99 Homes – The American home foreclosure crisis, the subject of Ramin Bahrani’s latest film, is the stuff of Michael Moore-style documentaries. The film observes various middle-class families fighting tooth and nail to hold onto their family homes, only to be physically torn from their residences as they’re informed by cops, the government and real-estate agents that the property is no longer theirs. Bahrani’s story focuses on the brutality of these legal confrontations and their subsequent emotional trauma, using Dennis Nash’s (Andrew Garfield) family (his son and mother, played by Laura Dern) as a textbook example of the failed American Dream. Nash soon comes to work for the real-estate agent who kicked him out, Rick Carver (Michael Shannon), who helps Dennis refinance his family home, but soon his embroilment in Rick’s corrupt business practices wreaks havoc on his conscience. Bahrani’s style is gripping as an emotional thriller, at times reminiscent of Asghar Farhadi, but the best scenes involve the sneaky legal maneuverings and machinations of Rick’s get-rich-quick scheme. This is not a terribly insightful film about the awful realities it tries so hard to depict, but it’s a solid and well-made drama that avoids its genre’s typical tear-jerking traps and hints at awards-season potential.
The Duke of Burgundy – The sumptuous details in Peter Strickland’s film are perhaps to be expected, given that his films are not just homages but loving reimaginings of some cinema’s most stylized cult genres. But here, exquisite period fashion, precise production design, and nostalgia-evoking music reveal a tender love story between a lesbian pair whose penchant for S&M role-playing begins to take its toll on the older lover, Cynthia (Sidse Babett Knudsen). We are introduced to the couple as if Cynthia is really just a horrible house mistress to her maid Evelyn (Chiara D’Anna), forcing her to clean long hours, massage her feet, and take undeserved punishments, which occasionally delve into scatological territory. Beautifully calligraphed note cards finally cue us onto their true dynamic: Evelyn is the real master, sexually turned on by Cynthia’s staged domination, and the rest of the film slowly re-enacts their same role-play scenarios over and over again, underscoring the clock-like design and tedium of their otherwise fascinating relationship. This purposeful repetition makes the viewer sympathetic to Cynthia’s weariness and her suffocation in wearing tight, constrictive lingerie for Evelyn’s pleasure. While it may sound like a depressing bore, The Duke of Burgundy is mostly light and playful, an exploration into an unusual relationship that rarely borders on exotizing female sexuality.

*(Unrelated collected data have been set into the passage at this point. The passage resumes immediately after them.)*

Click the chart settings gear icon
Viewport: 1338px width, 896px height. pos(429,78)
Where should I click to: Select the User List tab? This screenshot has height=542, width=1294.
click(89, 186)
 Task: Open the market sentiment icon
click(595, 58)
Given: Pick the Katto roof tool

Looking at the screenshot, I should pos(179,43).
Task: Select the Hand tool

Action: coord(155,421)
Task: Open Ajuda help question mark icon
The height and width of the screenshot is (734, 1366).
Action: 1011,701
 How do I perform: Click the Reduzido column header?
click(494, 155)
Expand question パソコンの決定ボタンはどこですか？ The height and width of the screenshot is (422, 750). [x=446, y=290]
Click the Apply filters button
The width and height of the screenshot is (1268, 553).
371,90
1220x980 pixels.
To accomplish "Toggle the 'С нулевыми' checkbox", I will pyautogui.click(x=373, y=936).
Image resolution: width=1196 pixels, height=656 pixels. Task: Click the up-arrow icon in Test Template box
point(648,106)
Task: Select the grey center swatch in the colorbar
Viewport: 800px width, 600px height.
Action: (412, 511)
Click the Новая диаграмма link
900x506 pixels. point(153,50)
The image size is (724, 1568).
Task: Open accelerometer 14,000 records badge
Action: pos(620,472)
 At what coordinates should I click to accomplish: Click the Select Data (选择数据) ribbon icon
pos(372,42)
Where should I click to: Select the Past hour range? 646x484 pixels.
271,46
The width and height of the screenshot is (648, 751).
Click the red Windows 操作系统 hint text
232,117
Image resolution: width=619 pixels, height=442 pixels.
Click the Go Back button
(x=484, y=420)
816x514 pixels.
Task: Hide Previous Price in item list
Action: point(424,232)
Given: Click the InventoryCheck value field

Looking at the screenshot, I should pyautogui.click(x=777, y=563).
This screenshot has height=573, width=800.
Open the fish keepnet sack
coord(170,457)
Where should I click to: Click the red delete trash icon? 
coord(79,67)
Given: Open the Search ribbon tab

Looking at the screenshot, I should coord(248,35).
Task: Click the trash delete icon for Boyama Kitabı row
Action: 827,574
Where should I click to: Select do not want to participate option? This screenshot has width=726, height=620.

Phoenix – Though the final scene in Christian Petzold’s latest film about post-war Germany is near-perfect in its cinematic design and emotional punchline, Phoenix’s premise is so questionable it’s downright unbelievable. Nelly (Nina Hoss) is a physically abused Holocaust survivor whose facial reconstruction surgery renders her unrecognizable to her husband Johnny (Ronald Zehrfeld), who believes his wife died at the camps. Johnny shrewdly catches onto her facial similarities, however, and decides to dress her up to pass for Nelly in front of the authorities so that they can claim her inheritance. The premise is a beautiful and rich metaphor for the post-Holocaust identity reformation for Jewish survivors and their post-war acceptance in Germany, but it’s not a perfect analogy and the film doesn’t seem entirely convinced in its own themes to substantiate these ideas. The film also suffers from one too many plot holes to flesh out the basic premise of Johnny’s lack of recognition and Nelly’s unrequiting forgiveness in Johnny giving her up to the Gestapo and hunting her money. All of these illogical narrative details momentarily disappear with that final scene, in which Johnny slowly and sadly clues onto Nelly’s identity, but the questions linger after the film ends. Why didn’t Nelly tell Johnny who she was in the first place? Why didn’t he recognize her (or at least act confused) when she used his real name? This is a beautifully flawed film that invokes plenty of political and historical readings, but it’s a shame the film doesn’t work hard enough to earn them.